Kehadiran No Na di kanal ini langsung memicu perbincangan hangat di kalangan penikmat musik internasional.
Selama ini, No Na memang dikenal memiliki kekuatan pada harmoni vokal yang kompleks dan teknik individu yang solid. Di THE FIRST TAKE, kemampuan tersebut benar-benar diuji secara jujur dan transparan.
Dalam sesi rekaman tersebut, setiap tarikan napas, dinamika emosi, hingga chemistry vokal antaranggota terpampang nyata di depan mikrofon kondensor yang sensitif.
Bagi para penggemar, penampilan ini adalah bukti nyata bahwa No Na bukan sekadar grup yang dibentuk oleh visual, melainkan sebuah entitas musik yang memiliki kualitas musikalitas yang sangat kuat.
Keberhasilan No Na menembus platform yang biasanya didominasi oleh musisi Jepang dan artis global papan atas ini menunjukkan bahwa talenta dari Indonesia semakin diperhitungkan.
Hal ini memperkuat posisi Indonesia sebagai salah satu pusat talenta kreatif di Asia Tenggara yang mampu bersaing di pasar musik dunia yang kompetitif.
Langkah strategis No Na ini juga sejalan dengan pencapaian tujuan pembangunan berkelanjutan atau Sustainable Development Goals (SDGs), khususnya:
-
SDG 8 (Pekerjaan Layak dan Pertumbuhan Ekonomi): Mendukung pertumbuhan industri kreatif lokal dan membuka jalan bagi ekosistem kerja profesional yang layak bagi musisi muda Indonesia di level internasional.
-
Pertumbuhan Industri Kreatif: Memperlihatkan bahwa musik dapat menjadi aset ekonomi budaya yang mampu menembus batas-batas negara melalui platform digital global.

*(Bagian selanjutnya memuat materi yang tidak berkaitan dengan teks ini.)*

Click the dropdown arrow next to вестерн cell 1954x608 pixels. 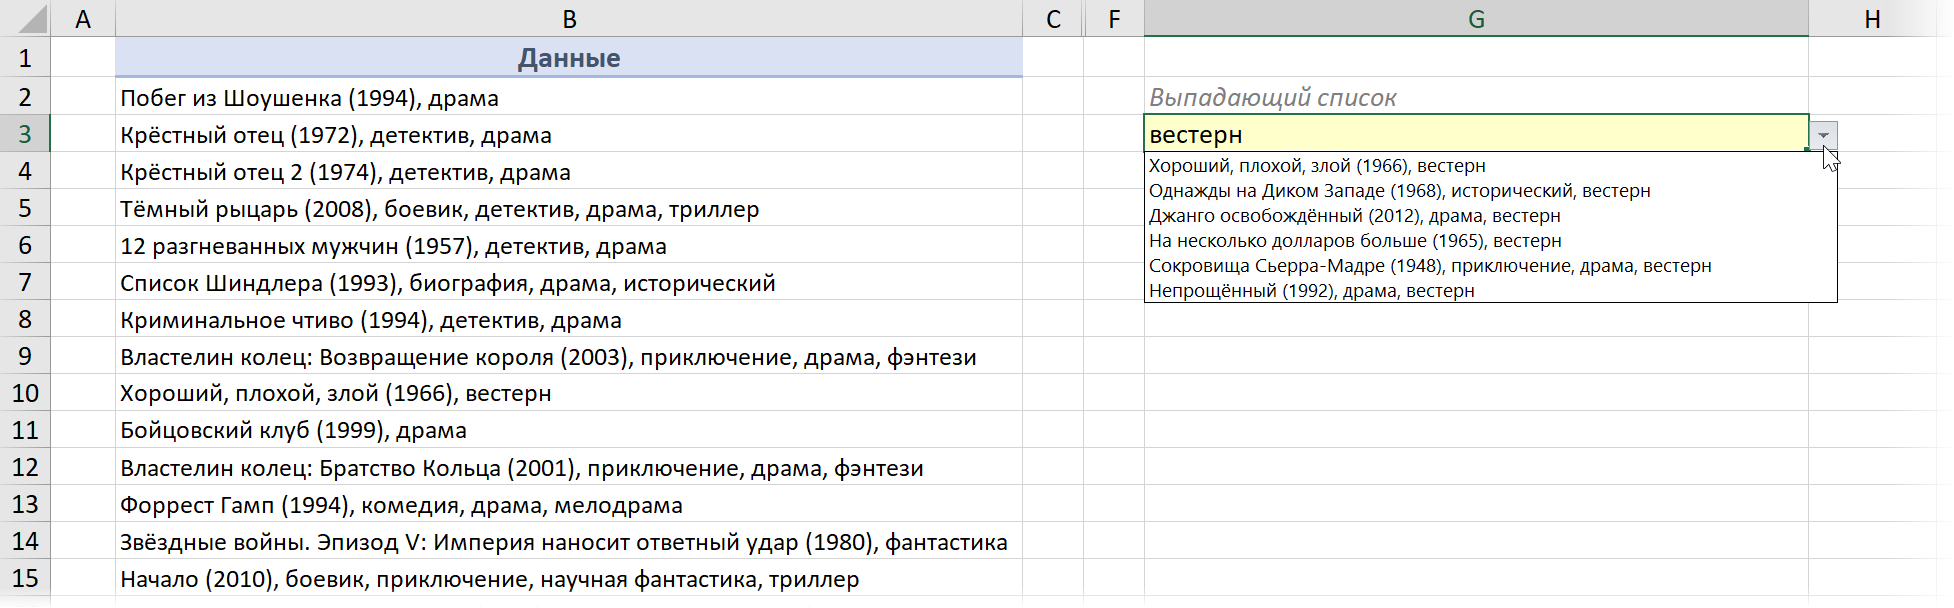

Penampilan No Na di THE FIRST TAKE diharapkan menjadi pemantik semangat bagi musisi muda tanah air lainnya.
Baca Juga: Rojo Tikus” Guncang Demak, Teater Lingkar dan Sujiwo Tejo Tampilkan Pakeliran Satir Multidimensi
Kesempatan ini membuktikan bahwa dengan konsistensi, teknik yang matang, dan keberanian untuk tampil autentik, karya lokal dapat diterima dengan sangat baik oleh audiens lintas negara.
Di tengah berkembangnya ekosistem hiburan yang serba digital, No Na menunjukkan bahwa kejujuran dalam berkarya adalah mata uang yang paling berharga.
Debut mereka di platform ini bukan sekadar mengejar angka penayangan, melainkan sebuah pernyataan tegas bahwa kualitas vokal Indonesia siap bersaing di kasta tertinggi musik dunia. (*)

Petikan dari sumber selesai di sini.